The Chinese government highlights the falling annual death toll in coal mines as proof that safety standards are improving. According to the official SAWS statistics, the figure fell from 6,995 deaths in 2002 to 768 in 2015. In the first half of this year there were 207 coal mine-related fatalities.

In part, the falling number of deaths is a product of the slowing Chinese economy and cutbacks to production, with a focus on shutting small, inefficient and often dangerous mines. The government has plans to close more than 1,000 coal mines by the end of the year and wind back capacity by 500,000 tonnes in the next three to five years.

Employment and welfare minister Yin Weimin announced in March that 1.3 million coal miners, along with 500,000 steel workers, would lose their jobs in a bid to slash overcapacity in state-owned enterprises.

The winding back of production has had the effect of boosting prices by 40 percent this year, fuelled in part by a higher demand for electricity during a hotter than normal summer. Government concern about coal shortages during the winter months led to the easing of caps on coal production in September.

Higher prices have encouraged Chinese producers to boost production in collusion with local authorities, fearful that mine closures will lead to social unrest. If mines have been slated for closure, repairs and maintenance suffer as management seeks to maximise profits for as long as possible.

Referring to the production cutbacks, Deutsche Welle commentator Frank Sieren pointed out last month: “Mine owners are up in arms; some continue to operate their mines illegally. And safety standards are being ignored. This has led to accidents such as the one earlier this week. In some cases, local authorities even support the illegal operation of mines.”

Sieren was referring to an explosion on September 28 that killed 18 miners in a small mine owned by the Linli Mining Company. Xinhua reported that the disaster was caused by illegal mining methods and the company’s senior executives were detained. Two other miners were still missing, presumed dead, after rescue operations ceased.

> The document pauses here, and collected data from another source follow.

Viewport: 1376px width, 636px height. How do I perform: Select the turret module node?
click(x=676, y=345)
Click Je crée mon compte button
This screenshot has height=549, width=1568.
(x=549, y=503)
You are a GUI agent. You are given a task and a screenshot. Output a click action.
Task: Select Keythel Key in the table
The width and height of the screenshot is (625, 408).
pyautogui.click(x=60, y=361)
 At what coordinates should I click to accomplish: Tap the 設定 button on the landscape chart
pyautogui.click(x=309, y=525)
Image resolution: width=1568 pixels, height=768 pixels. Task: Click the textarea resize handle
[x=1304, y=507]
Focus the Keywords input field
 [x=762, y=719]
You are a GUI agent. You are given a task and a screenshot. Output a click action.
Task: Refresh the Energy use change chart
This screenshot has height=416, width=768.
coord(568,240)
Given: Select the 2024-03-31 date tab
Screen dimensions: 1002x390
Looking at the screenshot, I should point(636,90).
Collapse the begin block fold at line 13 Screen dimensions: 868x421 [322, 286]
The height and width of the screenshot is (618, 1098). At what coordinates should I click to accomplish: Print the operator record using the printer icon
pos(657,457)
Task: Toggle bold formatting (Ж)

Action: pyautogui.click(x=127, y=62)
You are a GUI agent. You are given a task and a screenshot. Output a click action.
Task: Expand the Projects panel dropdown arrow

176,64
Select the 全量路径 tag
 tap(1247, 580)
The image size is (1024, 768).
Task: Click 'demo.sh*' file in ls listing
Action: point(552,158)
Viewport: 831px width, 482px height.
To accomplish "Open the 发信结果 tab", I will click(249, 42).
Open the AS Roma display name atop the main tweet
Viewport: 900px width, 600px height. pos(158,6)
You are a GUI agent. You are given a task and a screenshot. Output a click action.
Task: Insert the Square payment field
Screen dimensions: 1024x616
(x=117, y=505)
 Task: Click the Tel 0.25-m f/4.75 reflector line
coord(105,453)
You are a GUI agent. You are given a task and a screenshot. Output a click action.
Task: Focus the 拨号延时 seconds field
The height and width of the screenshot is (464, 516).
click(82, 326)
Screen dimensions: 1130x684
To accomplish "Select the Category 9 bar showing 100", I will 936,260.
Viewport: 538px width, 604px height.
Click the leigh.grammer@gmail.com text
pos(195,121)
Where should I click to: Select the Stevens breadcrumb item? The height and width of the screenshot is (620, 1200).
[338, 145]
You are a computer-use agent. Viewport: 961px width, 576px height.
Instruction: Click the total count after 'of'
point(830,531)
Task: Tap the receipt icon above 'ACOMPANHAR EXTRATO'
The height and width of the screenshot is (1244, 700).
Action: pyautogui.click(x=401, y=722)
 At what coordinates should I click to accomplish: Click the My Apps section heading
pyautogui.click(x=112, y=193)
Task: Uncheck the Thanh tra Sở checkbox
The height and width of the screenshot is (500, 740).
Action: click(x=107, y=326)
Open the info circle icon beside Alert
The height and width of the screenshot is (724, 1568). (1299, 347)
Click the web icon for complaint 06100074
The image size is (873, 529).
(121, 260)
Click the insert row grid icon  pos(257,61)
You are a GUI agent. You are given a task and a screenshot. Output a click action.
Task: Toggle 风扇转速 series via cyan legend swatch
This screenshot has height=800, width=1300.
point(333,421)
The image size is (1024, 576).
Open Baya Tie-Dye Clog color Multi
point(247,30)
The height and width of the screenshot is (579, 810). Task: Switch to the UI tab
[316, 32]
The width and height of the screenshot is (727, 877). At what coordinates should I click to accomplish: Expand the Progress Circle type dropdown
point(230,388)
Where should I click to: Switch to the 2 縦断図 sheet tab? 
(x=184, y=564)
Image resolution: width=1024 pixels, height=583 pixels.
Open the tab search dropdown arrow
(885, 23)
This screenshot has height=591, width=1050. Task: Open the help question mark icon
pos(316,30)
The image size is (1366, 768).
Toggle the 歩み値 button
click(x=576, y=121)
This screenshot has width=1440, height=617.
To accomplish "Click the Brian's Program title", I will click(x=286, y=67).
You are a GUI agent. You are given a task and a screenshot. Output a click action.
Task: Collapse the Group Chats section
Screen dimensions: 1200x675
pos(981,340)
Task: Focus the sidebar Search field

In other reported accidents, a gas leak killed 12 miners in the northeastern province of Jilin in March, while in January one worker died when four were trapped underground for 36 days.

The official death toll in China’s coal mines is suspect. Mine accidents, especially in illegal operations, can go unreported. The agency in charge of work safety, SAWS, lacks sufficient inspectors and is also under pressure from the government to downplay mine deaths. Its publicly released figures are limited and sometimes contradictory.

Whatever the exact causes of yesterday’s mine explosion, the drive for production and profit amid the fluctuations of the market will undoubtedly have been the principal underlying factor leading to the tragedy.